Integrating PyTorch-based MLIPs into the LAMMPS MD package through the ML-IAP-Kokkos interface enables fast and scalable simulation of atomic systems for chemistry and materials science research.

This interface was developed through a collaborative effort between NVIDIA, Los Alamos National Lab, and Sandia National Lab scientists. It was designed to simplify the process of interfacing community models for external developers, allowing them to seamlessly connect MLIPs with LAMMPS enabling scalable MD simulations.

The ML-IAP-Kokkos interface supports message-passing MLIP models, utilizing LAMMPS’s built-in communication capabilities to facilitate efficient data transfer between GPUs—something that’s crucial for enabling large-scale simulations that leverage the computational power of multiple GPUs. The interface uses Cython to bridge Python and C++/Kokkos LAMMPS, ensuring end-to-end GPU acceleration, optimizing the overall simulation workflow.

We’ll walk you through how to connect your own PyTorch models for scalable LAMMPS simulation, step-by-step. Let’s get started. 

Preparing your tools and environment

  • Experience with LAMMPS or other MD simulation tools.
  • Experience using Python, familiarity with PyTorch and machine learning models (Cython a plus).
  • Optional: for additional acceleration, cuEquivariance supported models and NVIDIA GPUs.

Building your own ML-IAP-Kokkos Interface

Step 1: Setting up the environment

Ensure you have all necessary software installed:

  • LAMMPS built with Kokkos, MPI, and ML-IAP
  • Python with PyTorch
  • Trained PyTorch MLIP model (optionally with cuEquivariance support)
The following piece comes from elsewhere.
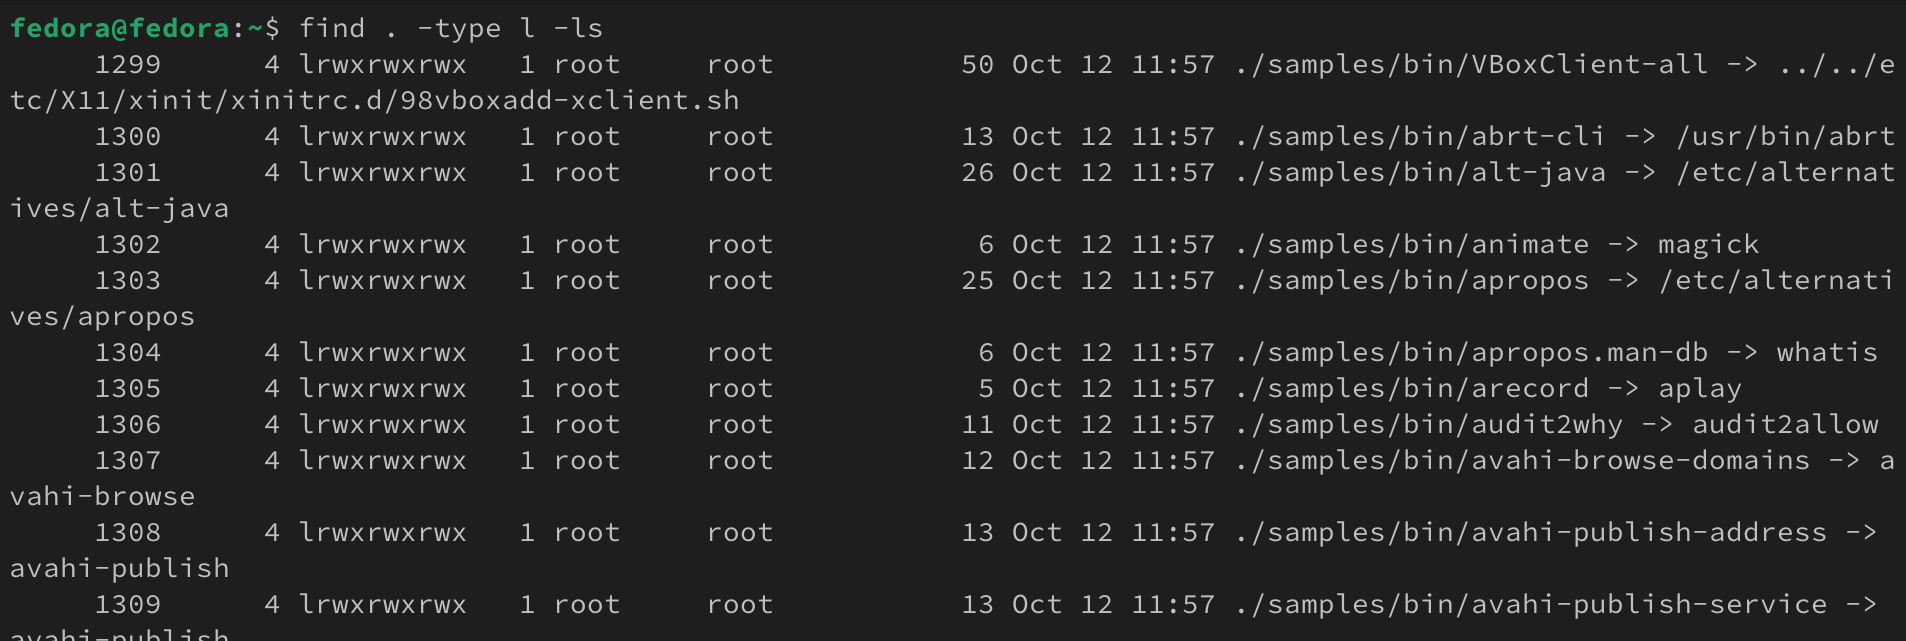Viewport: 1906px width, 641px height.
Task: Click the audit2why symlink path
Action: [x=1429, y=424]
Step 2: Install LAMMPS with ML-IAP-Kokkos/Python support

Download and install LAMMPS (September 2025 release or later) with Kokkos, MPI, ML-IAP and Python support.
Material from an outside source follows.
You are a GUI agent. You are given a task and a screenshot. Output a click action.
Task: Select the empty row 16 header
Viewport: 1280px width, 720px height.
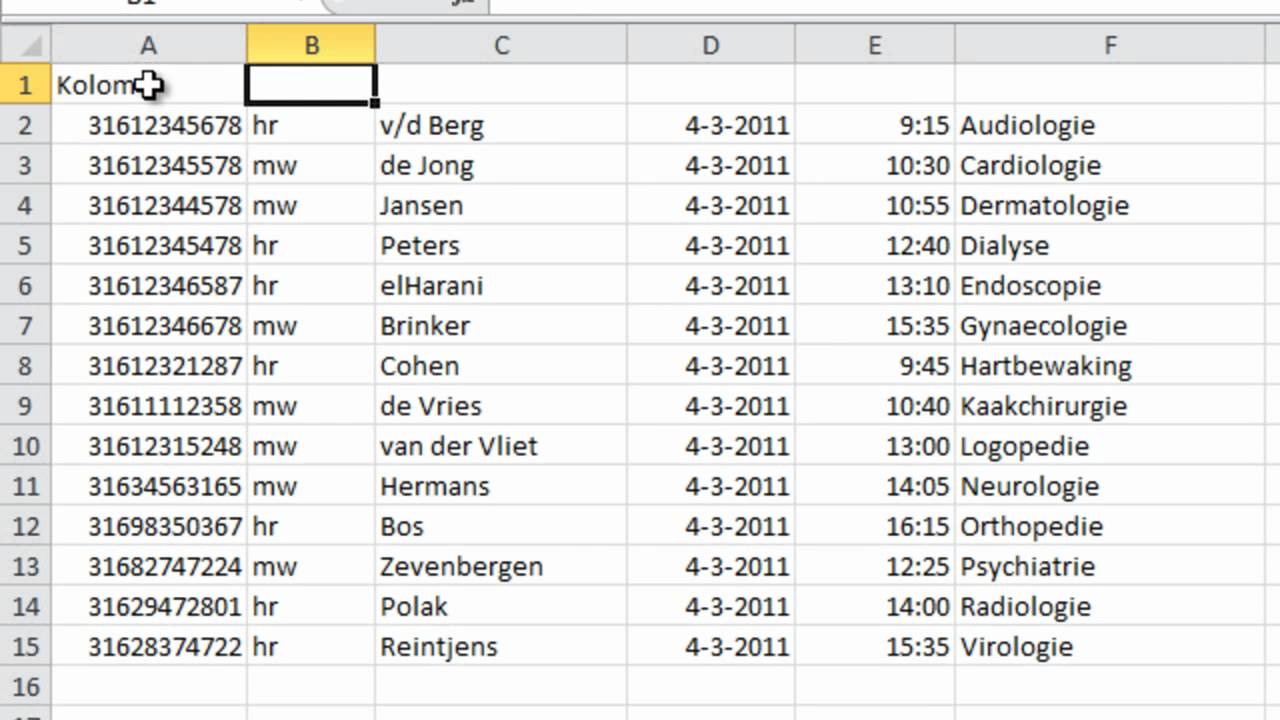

Installing LAMMPS with Python support also installs the lammps module in your Python environment.

For convenience, we have prepared a container with a precompiled LAMMPS.

Step 3: Develop ML-IAP-Kokkos interface for preferred model

When using the ML-IAP-Kokkos interface, LAMMPS will call the Python interpreter during the simulation, executing your native Python model and providing all Python features without having to compile your model. This requires a working Python environment with access to your model’s classes.

To connect your model with LAMMPS, you need to implement the abstract class MLIAPUnified from LAMMPS as defined in `mliap_unified_abc.py`. Specifically, you need to make the compute_forces function infer pairwise forces and energies using the data passed to it from LAMMPS (the class will also require compute_gradients and compute_descriptors functions, but these can be empty as they will not be used in this setup).

Starting with a simple example to understand the data that LAMMPS passes to your class, we create a class that prints some information:

from lammps.mliap.mliap_unified_abc import MLIAPUnified
import torch


class MLIAPMod(MLIAPUnified):
    def __init__(
        self,
        element_types = None,
    ):
        super().__init__()
        self.ndescriptors = 1
        self.element_types = element_types
        self.rcutfac = 1.0 # Half of radial cutoff
        self.nparams = 1


    def compute_forces(self, data):
        print(f"Total atoms: {data.ntotal}, Local atoms: {data.nlocal}")
        print(f"Atom indices: {data.iatoms}, Atom types: {data.elems}")
        print(f"Neighbor pairs: {data.npairs}")
        print(f"Pair indices and displacement vectors: ")
        print("\n".join([f"   ({i}, {j}), {r}" for i,j,r in zip(data.pair_i, data.pair_j, data.rij)]))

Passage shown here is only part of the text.